- [Short problem] Write the next part of the forum thread about removing rust from wheels, starting right after its final line.

- [Source passage]
Ok, so the SOS worked, but there's still a lot more to go! It took me an hour and a half to burn up a half dozen SOS pads and barely make a noticible difference. Some of the spokes shined up good! Would the soaking help with the deeper rust?

Would there have been black pinstripe around the outer edge of the rim?  I'm almost positive there's pinsttripe on the front wheel at least. Couldn't get a good pic due to bad lighting.


----------



## Nardo (Aug 30, 2011)

Took pics, but for some reason they won't upload. I'll try again in the morning


----------



## Boris (Aug 31, 2011)

For some reason, I thought the rims might have been chrome, sounds like they are painted if there is a pinstripe. I understood that EVAPO-RUST wouldn't hurt plating. I don't know how paint would react to it. HOPEFULLY SOMEONE MORE QUALIFIED THAN I CAN ANSWER THIS FOR YOU. I think in the interest of saving your wheel, I better step away from trying to solve your rust problem. There are other things that I would try, but I don't feel comfortable suggesting them. Yes, I sound like an idiot, but I didn't want you to run right out, buy some EVAPO-RUST on my recommendation and destroy any paint that might be salvageable (which I doubt).


----------



## Nardo (Sep 1, 2011)

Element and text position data
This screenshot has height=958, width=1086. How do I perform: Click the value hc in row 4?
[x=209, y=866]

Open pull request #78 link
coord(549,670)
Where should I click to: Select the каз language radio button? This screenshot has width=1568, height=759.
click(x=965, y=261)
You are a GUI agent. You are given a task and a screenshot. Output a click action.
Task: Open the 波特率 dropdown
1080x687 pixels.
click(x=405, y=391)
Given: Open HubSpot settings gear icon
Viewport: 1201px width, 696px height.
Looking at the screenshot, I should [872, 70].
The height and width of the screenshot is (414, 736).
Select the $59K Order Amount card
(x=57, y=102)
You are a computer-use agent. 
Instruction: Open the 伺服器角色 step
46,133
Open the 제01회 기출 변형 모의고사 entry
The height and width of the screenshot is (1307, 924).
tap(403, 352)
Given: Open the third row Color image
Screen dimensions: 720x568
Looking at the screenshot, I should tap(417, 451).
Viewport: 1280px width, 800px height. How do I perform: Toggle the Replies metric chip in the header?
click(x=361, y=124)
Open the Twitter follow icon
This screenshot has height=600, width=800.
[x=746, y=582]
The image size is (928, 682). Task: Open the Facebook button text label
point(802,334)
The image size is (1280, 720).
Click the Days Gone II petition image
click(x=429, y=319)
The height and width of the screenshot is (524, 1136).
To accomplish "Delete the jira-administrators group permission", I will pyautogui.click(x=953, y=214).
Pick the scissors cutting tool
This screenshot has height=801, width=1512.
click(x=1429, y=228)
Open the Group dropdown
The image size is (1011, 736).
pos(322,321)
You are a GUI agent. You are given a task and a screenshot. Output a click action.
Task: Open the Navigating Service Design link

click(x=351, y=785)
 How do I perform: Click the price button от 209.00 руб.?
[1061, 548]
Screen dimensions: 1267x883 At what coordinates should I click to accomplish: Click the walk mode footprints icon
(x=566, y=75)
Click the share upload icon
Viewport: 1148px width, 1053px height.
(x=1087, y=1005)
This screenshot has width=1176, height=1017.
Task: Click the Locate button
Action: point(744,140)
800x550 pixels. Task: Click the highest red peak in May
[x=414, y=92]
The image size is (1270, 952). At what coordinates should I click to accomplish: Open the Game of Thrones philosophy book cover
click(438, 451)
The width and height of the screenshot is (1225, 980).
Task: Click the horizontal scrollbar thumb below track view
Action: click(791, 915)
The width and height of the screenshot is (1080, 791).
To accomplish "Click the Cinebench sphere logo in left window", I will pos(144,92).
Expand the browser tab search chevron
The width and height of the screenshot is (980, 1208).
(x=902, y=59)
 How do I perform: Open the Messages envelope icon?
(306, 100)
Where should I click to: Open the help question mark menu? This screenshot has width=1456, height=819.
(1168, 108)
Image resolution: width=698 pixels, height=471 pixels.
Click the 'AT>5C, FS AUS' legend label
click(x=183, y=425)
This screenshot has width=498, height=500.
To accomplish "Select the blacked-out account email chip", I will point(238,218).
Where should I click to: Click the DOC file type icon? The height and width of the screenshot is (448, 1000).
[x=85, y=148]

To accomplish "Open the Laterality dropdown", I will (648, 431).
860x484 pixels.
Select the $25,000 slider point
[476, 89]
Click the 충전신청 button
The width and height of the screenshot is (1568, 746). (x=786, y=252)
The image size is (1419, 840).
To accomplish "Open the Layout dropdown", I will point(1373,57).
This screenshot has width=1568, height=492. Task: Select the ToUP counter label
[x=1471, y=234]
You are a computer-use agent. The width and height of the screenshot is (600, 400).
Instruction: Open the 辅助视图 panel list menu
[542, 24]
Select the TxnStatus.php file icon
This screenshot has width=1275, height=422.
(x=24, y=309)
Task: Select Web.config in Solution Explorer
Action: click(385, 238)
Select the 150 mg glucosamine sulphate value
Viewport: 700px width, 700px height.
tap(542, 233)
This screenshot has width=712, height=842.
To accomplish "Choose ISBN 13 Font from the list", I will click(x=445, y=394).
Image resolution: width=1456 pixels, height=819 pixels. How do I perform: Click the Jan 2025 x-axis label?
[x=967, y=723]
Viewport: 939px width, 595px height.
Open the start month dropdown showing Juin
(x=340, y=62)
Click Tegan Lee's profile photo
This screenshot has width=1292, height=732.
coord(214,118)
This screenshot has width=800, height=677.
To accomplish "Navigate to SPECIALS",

- [Written answer]
If the rims were painted, would they still be Chrome underneath? I see no other signs of the rims being painted, other than, what looks like two or three black pinstripes around the outer edge of the sidewalk of the rim. I really doubt it fan be saved, really only notice they were there cause the rim isn't quite as rusty where the stripes were.


----------



## Nardo (Sep 22, 2011)

Update.
I picked up the seat I wanted, even though its not the correct one, I like this one, and it was only twenty bucks. Then yesterday I made the trip to Memory Lane and picked up this chaingaurd for fifteen bucks! Dug through a couple hundred fairest, this one was the only dark red one, and it almost matches perfect.

I also got a horn, bigger handlebars, grips, and a longer seatpost. Can't wait to get it all put on and ride!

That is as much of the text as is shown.